Work task: Exactly as they appear, write the lines from the one containing "692x1500 pixels. Task: Jump" to the final line of the entries, leaving pictures out.
____ Records to process
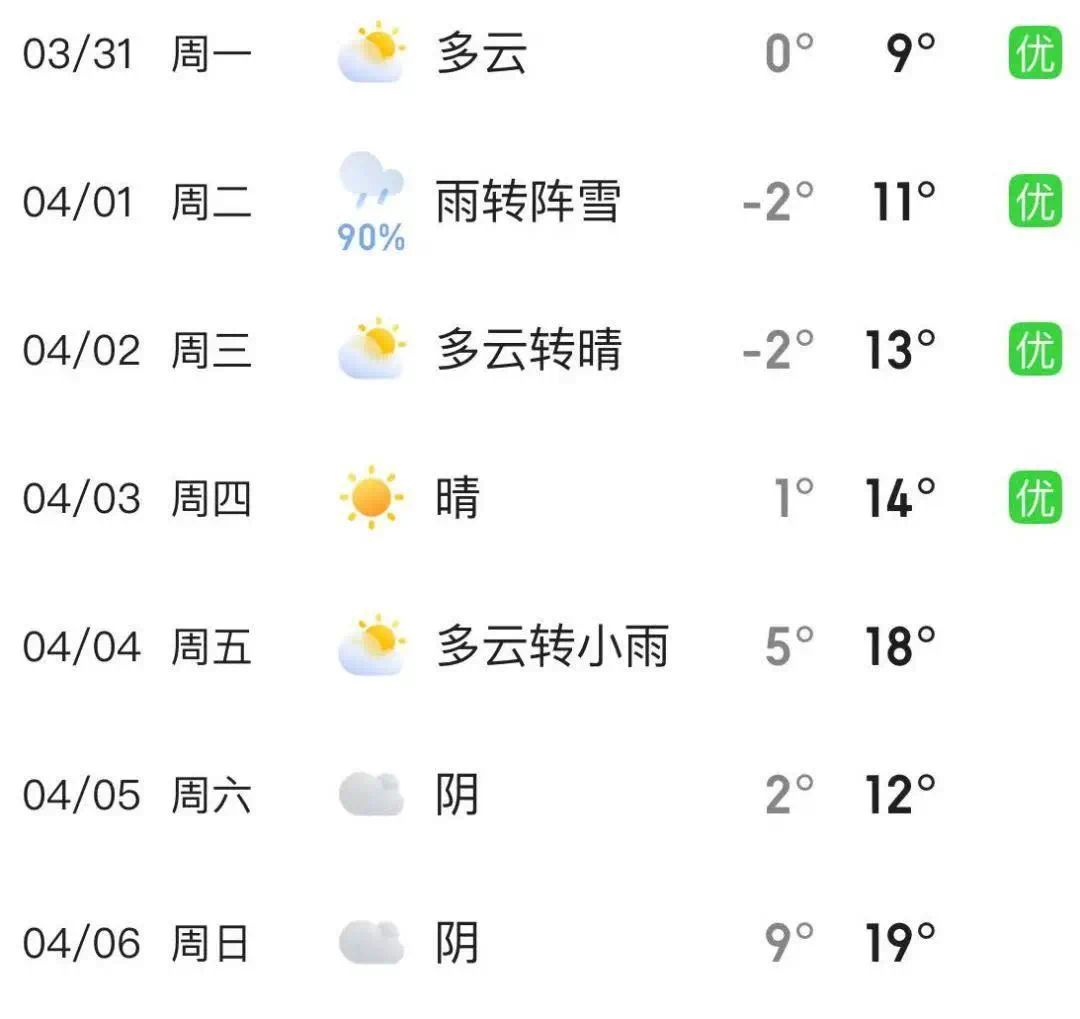Screen dimensions: 1080x1019
Task: Click the weather icon for 04/04
Action: (x=371, y=646)
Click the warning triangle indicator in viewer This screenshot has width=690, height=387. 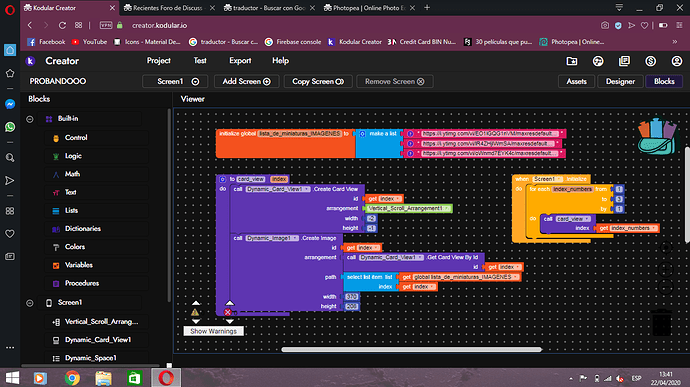(195, 312)
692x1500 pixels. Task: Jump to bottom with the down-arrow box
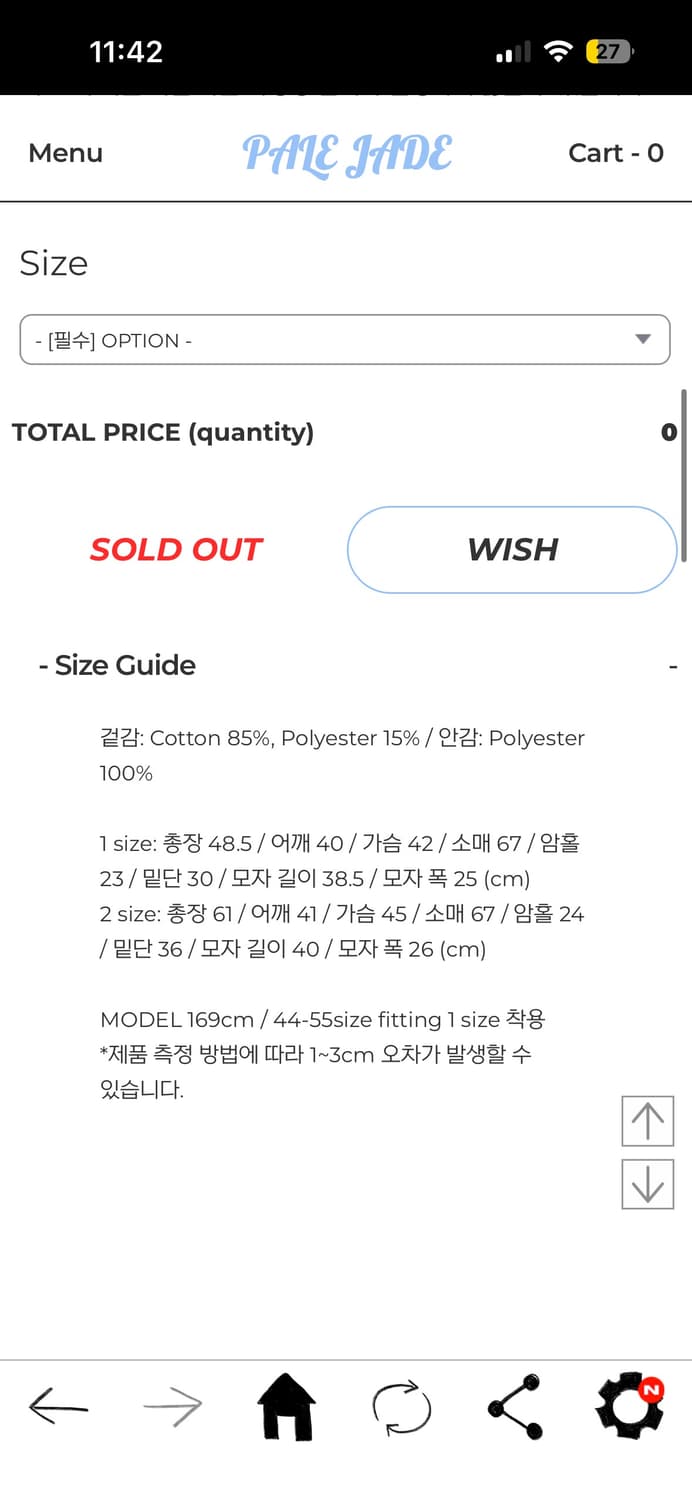coord(647,1184)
________
Problem solution:
692x1500 pixels. Task: Jump to bottom with the down-arrow box
coord(647,1184)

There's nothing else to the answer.